(TASK 1)
Answer these questions about the article on digital archeology, one answer per line, marked (a), (b), (c):
(a) Which kind of digital archeology does the article exclude from its scope?
(b) Before additional sources appeared, what was knowledge of ancient civilizations limited to?
(c) Which additional source does the article call the most important?
(TASK 2)
Substitute "electronic media" for "digital media" in the part of the article on digital archeology that opens with the words containing "What Is Digital" and closes with "and videos, ...etc.", and write that part out again.
(TASK 3)
List every subject whose history, according to the article on digital archeology, Computer Digital Archeology uses older material to research.

(TEXT TO READ)

As our civilization moves to almost all digital forms of storage and archiving of various aspects of life, it is important that this history is preserved for the future generations in a way that would accurately reflect how this civilization really is. This article details some of the difficulties that would face future archeologists, and how to get over them now, for the sake of the future.
What Is Digital Archeology?
The term "Digital Archeology" can be used to mean several different things. I will attempt to define them below:
- Social Digital Archeology
This is the use of digital media and digital information to get a clearer picture of the society that uses them. This could be emails, newsgroup and forum postings, databases, digital pictures and videos, ...etc.
- Computer Digital Archeology
This is the use of older material to research the history of early computer architecture, computer peripherals, operating systems, programming languages, systems administration tools, and the like.
- Assisting Digital Archeology
The use of digital imaging, and digital simulations and graphics to assist in the archeological research of ancient civilizations. This definition is explicitly excluded from the scope of this article.
Only two centuries ago, our knowledge of ancient civilizations and cultures was limited to written history, relying on historians consciously writing annals, or chronicles for the purpose of being read by future generations.
However, by the 1800s C.E., additional sources added significantly to our understanding of ancient civilizations. The most important is archeological evidence, which has often changed our perception of people and events so much as to question the conventional historical record on the same people or events.

(SUPPLIED DATA)
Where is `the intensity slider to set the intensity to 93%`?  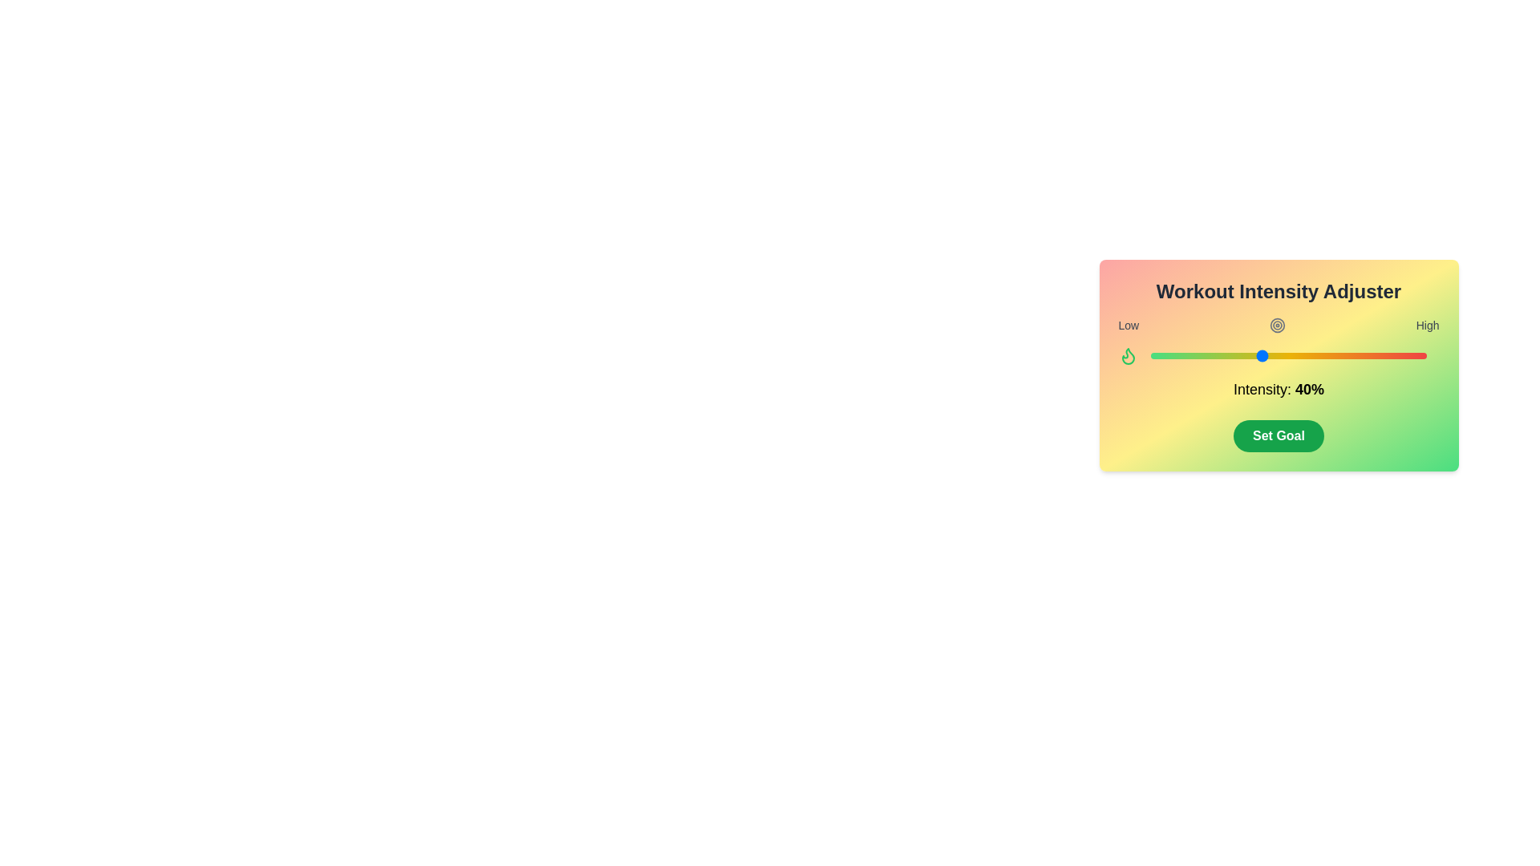
the intensity slider to set the intensity to 93% is located at coordinates (1406, 355).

(EXERCISE OUTPUT 1)
(a) Assisting Digital Archeology
(b) Written history
(c) Archeological evidence

(EXERCISE OUTPUT 2)
What Is Digital Archeology?
The term "Digital Archeology" can be used to mean several different things. I will attempt to define them below:
- Social Digital Archeology
This is the use of electronic media and digital information to get a clearer picture of the society that uses them. This could be emails, newsgroup and forum postings, databases, digital pictures and videos, ...etc.

(EXERCISE OUTPUT 3)
- early computer architecture
- computer peripherals
- operating systems
- programming languages
- systems administration tools